With the new architecture, Lavabit will no longer be able to hand over its SSL key, because the key is now stored in a hardware security module — a tamper-resistant device that provides a secure enclave for storing keys and performing sensitive functions, like encryption and decryption. Lavabit generates a long passphrase blindly so the company doesn’t know what it is; Lavabit then inserts the key into the device and destroys the passphrase.
“Once it’s in there we cannot pull that SSL key back out,” says Sean, a Lavabit developer who asked to be identified only by his first name. (Many of Lavabit’s coders and engineers are volunteers who work for employers who might not like them helping build a system that thwarts government surveillance.)
If anyone does try to extract the key, it will trigger a mechanism that causes the key to self-destruct.
The hardware security module is a temporary solution, however, until end-to-end encryption is available, which will encrypt email on the user’s device and make the SSL encryption less critical.
Once Lavabit becomes open to new users, customers will have three modes of service to choose from: Trustful, Cautious, and Paranoid.
Trustful is aimed at people who don’t have a lot of risk and want ease of use. It works a lot like the old Lavabit, where the email encryption is done on Lavabit’s server.
Users have to trust that Lavabit has designed the system so the company can’t obtain their password and see their communications. For many, Levison’s decision to shut down his business to defy the feds is enough to earn their trust. But Levison and his team have made the code for their server open source, so users can see how it’s designed and verify the architecture prevents the company from learning their passwords.
If someone doesn’t want Lavabit running the server, they can also download the open-source software and install it on a server of their own.
“What other encrypted messaging system allows you to download the server and use it yourself?” Levison asks.
For people who don’t want to trust Lavabit and don’t want to run their own server, Cautious mode will offer end-to-end encryption. This moves encryption off the server and onto the user’s device. It’s designed for people who want more security and the ability to easily use their account on multiple devices, such as a phone, laptop, and desktop computer.
The user installs Lavabit client software on his or her device to generate an encryption key.
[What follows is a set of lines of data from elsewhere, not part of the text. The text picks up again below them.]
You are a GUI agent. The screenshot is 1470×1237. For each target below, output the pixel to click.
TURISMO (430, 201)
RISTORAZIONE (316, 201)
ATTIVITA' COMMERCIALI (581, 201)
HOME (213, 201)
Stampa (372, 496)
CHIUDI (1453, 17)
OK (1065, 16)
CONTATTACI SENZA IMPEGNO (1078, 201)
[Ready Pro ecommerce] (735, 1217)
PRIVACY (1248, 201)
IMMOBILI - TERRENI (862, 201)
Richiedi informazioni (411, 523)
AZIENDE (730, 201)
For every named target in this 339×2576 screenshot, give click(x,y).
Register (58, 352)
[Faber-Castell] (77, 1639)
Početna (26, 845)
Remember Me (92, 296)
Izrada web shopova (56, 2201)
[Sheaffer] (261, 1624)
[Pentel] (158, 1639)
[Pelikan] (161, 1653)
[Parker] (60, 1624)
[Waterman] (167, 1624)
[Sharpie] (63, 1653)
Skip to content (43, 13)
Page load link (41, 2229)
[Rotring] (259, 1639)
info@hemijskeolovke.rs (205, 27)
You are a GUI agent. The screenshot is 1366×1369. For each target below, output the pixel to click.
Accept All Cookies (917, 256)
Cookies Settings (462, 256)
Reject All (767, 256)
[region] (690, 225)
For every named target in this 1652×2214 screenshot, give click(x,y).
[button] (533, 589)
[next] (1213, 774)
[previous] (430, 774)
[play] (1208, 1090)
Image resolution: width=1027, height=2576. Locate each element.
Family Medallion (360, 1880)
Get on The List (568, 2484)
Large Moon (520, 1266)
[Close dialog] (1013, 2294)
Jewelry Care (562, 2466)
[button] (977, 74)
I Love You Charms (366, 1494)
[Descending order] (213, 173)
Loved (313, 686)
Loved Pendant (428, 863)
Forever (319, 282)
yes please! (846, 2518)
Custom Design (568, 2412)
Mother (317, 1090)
That key is encrypted using a passphrase the user chooses and is sent to Lavabit where it’s stored. Lavabit can’t access and decrypt it; only the client software on the user’s device can. If the user installs the client software on another device, the client will obtain the encryption key from Lavabit’s server and the user will unlock it with his or her passphrase and import it into the client software, which will use the key to encrypt the user’s email.
Some people who want more security — like activists, journalists, and whistleblowers — might balk at having their key stored on a third-party server. That’s where Paranoid mode comes in. The key for doing end-to-end encryption remains on the user’s device and never goes to Lavabit’s server. But to use another device, the user has to manually move the key to it. And there’s no way to recover the key if the user loses it or deletes it.
All three modes will use another new architecture feature called Dark Mail to obscure email metadata.
Metadata is the transaction data that includes the “to,” “from,” and “subject” lines. It’s generally not encrypted, even when email content is. Spy and law enforcement agencies can draw connections between people and derive information about someone from metadata.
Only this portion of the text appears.